┌─ Data for this exercise
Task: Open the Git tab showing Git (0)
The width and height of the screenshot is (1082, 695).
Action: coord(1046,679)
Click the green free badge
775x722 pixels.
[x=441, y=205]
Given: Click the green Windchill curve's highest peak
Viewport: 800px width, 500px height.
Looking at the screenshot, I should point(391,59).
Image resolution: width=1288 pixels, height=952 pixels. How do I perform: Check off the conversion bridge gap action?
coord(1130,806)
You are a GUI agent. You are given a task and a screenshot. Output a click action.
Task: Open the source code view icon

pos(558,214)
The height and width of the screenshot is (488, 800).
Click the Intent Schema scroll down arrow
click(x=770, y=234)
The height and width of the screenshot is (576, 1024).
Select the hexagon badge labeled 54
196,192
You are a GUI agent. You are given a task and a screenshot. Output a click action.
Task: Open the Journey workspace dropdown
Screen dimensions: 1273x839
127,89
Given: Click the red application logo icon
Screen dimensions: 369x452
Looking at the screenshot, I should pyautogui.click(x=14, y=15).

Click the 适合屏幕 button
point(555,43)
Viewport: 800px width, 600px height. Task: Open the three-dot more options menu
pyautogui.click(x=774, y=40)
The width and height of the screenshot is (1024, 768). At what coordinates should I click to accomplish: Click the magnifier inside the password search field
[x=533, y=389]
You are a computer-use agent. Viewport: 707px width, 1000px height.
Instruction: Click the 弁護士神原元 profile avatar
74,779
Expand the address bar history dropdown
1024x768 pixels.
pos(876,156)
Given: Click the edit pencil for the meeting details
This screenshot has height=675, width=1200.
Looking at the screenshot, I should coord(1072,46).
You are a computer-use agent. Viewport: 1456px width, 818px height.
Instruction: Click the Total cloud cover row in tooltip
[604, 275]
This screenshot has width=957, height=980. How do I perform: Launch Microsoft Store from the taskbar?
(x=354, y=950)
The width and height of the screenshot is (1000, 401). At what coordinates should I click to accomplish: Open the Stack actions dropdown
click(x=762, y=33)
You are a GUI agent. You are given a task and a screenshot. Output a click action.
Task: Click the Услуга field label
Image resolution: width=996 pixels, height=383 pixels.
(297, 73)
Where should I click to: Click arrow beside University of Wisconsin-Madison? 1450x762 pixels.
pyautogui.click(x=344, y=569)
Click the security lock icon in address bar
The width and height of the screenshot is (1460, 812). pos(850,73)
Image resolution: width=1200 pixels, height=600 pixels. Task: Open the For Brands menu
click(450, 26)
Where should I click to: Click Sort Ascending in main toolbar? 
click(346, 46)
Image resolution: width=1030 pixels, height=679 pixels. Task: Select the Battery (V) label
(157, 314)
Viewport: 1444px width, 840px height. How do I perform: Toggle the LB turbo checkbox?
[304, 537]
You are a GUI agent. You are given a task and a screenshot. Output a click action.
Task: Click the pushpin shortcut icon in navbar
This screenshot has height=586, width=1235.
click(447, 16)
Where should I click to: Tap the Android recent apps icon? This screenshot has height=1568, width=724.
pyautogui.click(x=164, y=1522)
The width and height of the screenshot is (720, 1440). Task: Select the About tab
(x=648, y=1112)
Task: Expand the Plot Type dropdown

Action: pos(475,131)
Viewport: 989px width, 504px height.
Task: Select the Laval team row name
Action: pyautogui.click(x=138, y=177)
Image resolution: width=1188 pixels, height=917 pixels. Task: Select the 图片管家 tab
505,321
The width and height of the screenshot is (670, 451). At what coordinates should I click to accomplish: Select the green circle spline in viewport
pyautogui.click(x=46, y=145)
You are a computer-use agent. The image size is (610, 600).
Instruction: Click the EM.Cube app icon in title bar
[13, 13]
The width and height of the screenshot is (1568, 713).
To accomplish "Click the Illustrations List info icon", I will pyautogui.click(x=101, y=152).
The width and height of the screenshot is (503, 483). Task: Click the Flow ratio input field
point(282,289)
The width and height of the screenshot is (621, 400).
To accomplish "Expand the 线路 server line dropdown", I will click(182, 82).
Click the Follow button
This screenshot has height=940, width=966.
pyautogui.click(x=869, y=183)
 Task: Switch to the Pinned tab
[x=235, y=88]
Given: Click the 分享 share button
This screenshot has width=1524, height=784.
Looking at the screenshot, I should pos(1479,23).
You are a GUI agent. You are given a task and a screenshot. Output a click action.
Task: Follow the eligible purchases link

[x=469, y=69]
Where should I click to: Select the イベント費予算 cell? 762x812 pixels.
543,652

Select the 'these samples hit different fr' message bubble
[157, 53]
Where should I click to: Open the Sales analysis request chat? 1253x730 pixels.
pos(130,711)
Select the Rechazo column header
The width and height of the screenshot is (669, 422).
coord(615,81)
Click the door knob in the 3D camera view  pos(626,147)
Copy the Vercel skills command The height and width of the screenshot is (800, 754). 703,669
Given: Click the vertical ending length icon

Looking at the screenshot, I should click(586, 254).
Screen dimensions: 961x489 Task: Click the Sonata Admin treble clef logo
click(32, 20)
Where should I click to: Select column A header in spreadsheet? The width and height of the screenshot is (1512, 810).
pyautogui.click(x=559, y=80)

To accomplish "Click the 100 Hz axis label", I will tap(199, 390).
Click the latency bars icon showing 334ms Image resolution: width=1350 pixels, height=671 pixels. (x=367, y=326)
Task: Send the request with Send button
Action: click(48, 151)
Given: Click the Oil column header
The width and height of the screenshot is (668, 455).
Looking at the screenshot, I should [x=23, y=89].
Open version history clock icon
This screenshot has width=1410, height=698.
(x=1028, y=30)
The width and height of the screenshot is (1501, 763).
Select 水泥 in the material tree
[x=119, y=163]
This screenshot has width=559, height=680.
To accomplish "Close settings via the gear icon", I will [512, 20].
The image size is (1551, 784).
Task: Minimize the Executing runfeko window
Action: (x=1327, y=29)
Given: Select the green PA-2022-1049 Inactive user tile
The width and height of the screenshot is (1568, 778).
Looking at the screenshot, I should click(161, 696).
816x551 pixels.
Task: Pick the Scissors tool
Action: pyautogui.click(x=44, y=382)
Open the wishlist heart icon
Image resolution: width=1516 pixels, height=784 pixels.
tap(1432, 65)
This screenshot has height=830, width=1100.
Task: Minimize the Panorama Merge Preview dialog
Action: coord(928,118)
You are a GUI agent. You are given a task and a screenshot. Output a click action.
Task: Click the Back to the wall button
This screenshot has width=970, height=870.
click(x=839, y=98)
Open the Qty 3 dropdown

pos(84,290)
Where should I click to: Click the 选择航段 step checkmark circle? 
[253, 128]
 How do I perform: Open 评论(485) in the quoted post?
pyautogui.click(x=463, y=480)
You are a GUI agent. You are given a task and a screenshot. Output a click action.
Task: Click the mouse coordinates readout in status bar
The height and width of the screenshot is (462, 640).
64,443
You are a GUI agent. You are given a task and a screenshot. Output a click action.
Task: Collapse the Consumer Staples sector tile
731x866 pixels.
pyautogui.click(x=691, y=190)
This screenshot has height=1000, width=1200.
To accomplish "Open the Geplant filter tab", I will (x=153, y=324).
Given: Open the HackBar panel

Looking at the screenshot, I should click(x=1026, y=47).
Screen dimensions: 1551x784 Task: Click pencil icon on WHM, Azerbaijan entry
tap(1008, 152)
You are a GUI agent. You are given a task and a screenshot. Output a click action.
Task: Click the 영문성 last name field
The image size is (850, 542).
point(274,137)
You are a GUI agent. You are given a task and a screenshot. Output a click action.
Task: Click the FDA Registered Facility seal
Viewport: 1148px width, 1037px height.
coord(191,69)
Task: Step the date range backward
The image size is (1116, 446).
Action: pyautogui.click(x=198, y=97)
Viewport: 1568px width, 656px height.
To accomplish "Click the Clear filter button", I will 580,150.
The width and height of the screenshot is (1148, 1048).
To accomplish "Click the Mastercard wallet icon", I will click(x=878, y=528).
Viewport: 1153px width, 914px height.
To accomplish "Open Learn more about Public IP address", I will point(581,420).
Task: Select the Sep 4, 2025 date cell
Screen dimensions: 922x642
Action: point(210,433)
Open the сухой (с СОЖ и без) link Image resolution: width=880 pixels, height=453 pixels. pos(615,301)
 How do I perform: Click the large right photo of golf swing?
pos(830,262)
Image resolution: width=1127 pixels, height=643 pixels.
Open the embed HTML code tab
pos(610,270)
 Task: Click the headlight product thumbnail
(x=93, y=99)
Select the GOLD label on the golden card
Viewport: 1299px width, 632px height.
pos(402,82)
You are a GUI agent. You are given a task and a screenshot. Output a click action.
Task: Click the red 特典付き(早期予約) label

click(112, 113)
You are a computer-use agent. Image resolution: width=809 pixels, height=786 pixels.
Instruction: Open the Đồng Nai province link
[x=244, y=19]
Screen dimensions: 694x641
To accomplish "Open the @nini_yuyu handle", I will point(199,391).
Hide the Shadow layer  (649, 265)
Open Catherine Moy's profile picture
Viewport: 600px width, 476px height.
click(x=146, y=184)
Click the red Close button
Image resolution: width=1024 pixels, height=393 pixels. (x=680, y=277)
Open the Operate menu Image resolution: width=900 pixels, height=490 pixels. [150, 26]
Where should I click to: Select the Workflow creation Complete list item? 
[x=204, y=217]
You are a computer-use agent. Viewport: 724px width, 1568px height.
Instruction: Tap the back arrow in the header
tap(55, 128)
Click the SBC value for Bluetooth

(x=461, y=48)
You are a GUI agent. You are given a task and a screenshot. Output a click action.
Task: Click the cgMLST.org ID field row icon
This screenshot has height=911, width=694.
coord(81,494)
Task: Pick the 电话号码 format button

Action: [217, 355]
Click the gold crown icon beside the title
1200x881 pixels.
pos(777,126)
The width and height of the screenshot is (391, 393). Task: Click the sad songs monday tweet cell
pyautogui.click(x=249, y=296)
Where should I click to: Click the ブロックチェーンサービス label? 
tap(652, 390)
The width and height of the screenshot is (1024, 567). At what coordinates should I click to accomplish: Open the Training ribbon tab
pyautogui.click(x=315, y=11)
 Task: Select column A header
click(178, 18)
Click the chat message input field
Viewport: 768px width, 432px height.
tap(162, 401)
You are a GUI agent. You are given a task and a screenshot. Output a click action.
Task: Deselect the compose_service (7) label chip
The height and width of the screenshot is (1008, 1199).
└─
» Exercise description
Check each line above for the string "computer" and return those that contain it.

» Answer box
You are a computer-use agent. Viewport: 707px width, 1000px height.
You are a computer-use agent. Viewport: 1456px width, 818px height.
You are a computer-use agent. The image size is (610, 600).
You are a computer-use agent. Image resolution: width=809 pixels, height=786 pixels.
You are a computer-use agent. Viewport: 724px width, 1568px height.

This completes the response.